The retaining wall at the center of the campus created a physical barrier between the middle school and the junior high school, fundamentally dividing the site into upper and lower sections.
The three buildings were constructed in three different eras and were not designed to support the school’s contemporary pedagogical ambitions.
And the undersized gymnasium was shared with the performing arts department, affecting both athletics and performing arts programs.
Work focused on the interior of the site to minimize impact on the stunning bay views from the campus and neighboring residences.
The project expanded the lower school’s McKinne Building, retaining its front half while excavating behind it south to the retaining wall, yielding new excavation area as usable area.
The new design stacked a large, double-height gymnasium over a multipurpose arts space deep in the center of the site, conforming to zone boundaries and minimizing visual impact on neighbors.
The roof of the extension forms a new terrace directly in front of the existing science classrooms in the middle building and creates new opportunities for science education and experiments.
This strategy also consolidated the newly enlarged classrooms on the north side of the McKinne Building, where they make best use of the large windows, soft light, and views.
The existing classrooms were small and did not support the school’s project-based pedagogy.
Working closely with the teachers, the classrooms were paired by grade level, with the youngest children on Level 1 moving up the building as they got older.
Each pair of L-shaped classrooms is connected by an operable partition and a shared project space.
This layout creates differentiated learning spaces to support different learning modes: individual, small group, whole class, and whole grade level.
The renovation also created a new, open and accessible entrance at ground level, midway between the first floor and the newly excavated lower level.
Where the building’s previous 1960s entrance was awkward, cramped and hidden from the street, the new entrance welcomes students, parents and visitors and is connected to the indoor lobbies on levels 1 and 0, which lead directly to the multipurpose performance space and The climbing wall.
These lobbies are open and flexible spaces used for classroom activities, after-school programs and as a vestibule for the new performance space.
Sustainable features of the campus include a computerized building management system using occupancy sensors and daylight sensors to automatically reduce energy use from lighting and HVAC systems when not required.

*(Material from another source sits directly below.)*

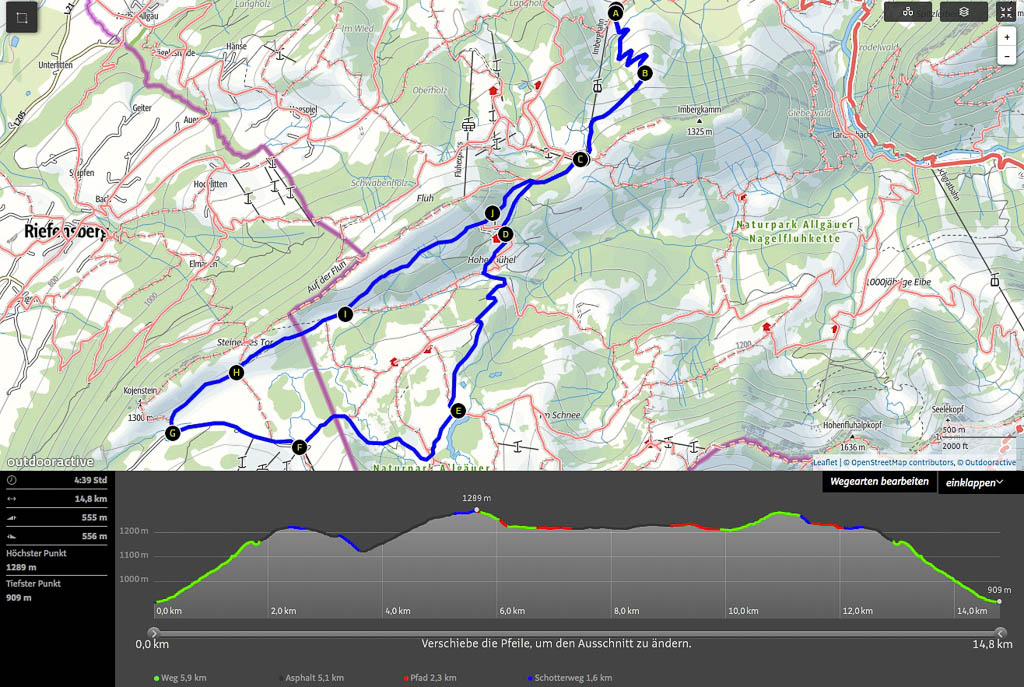Zoom out the map with minus
The height and width of the screenshot is (687, 1024).
tap(1006, 56)
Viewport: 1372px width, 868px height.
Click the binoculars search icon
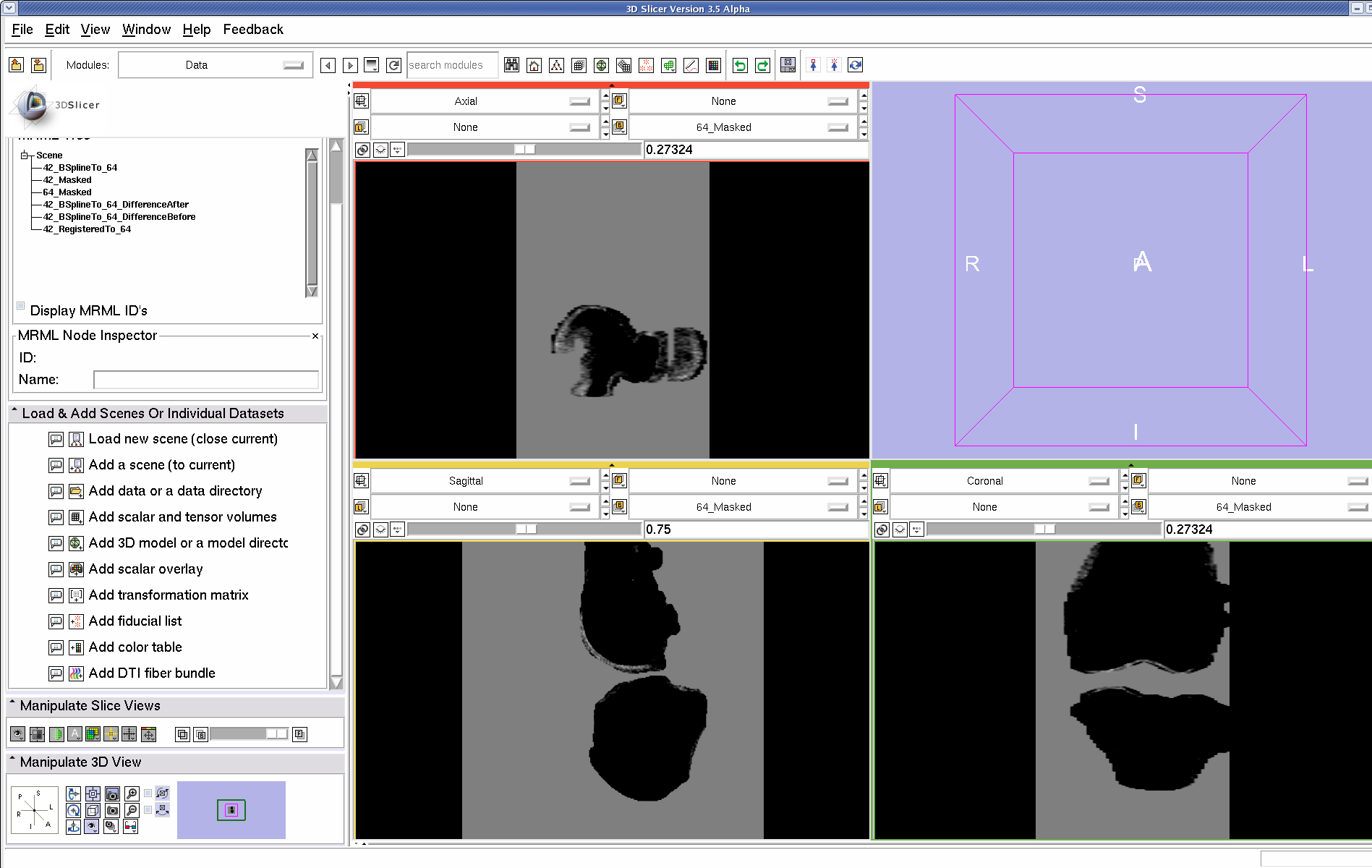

The architects have used high-efficiency LED lighting fixtures and low-flow plumbing fixtures throughout, while low-E coating double glazing reduces solar gain and energy loss in all new windows.
In addition, operable windows provide user-controlled natural ventilation and limit mechanical cooling to large gathering spaces to reduce energy consumption.
Project: The Hamelin School
Architect: Mark Cavagnero Associates
Design Team: Mark Cavagnero, Felicia Dunham, Anna de Anguera, Christopher Agosta and Tammy LePham
Project Manager: Pacific Union Development Company, Inc.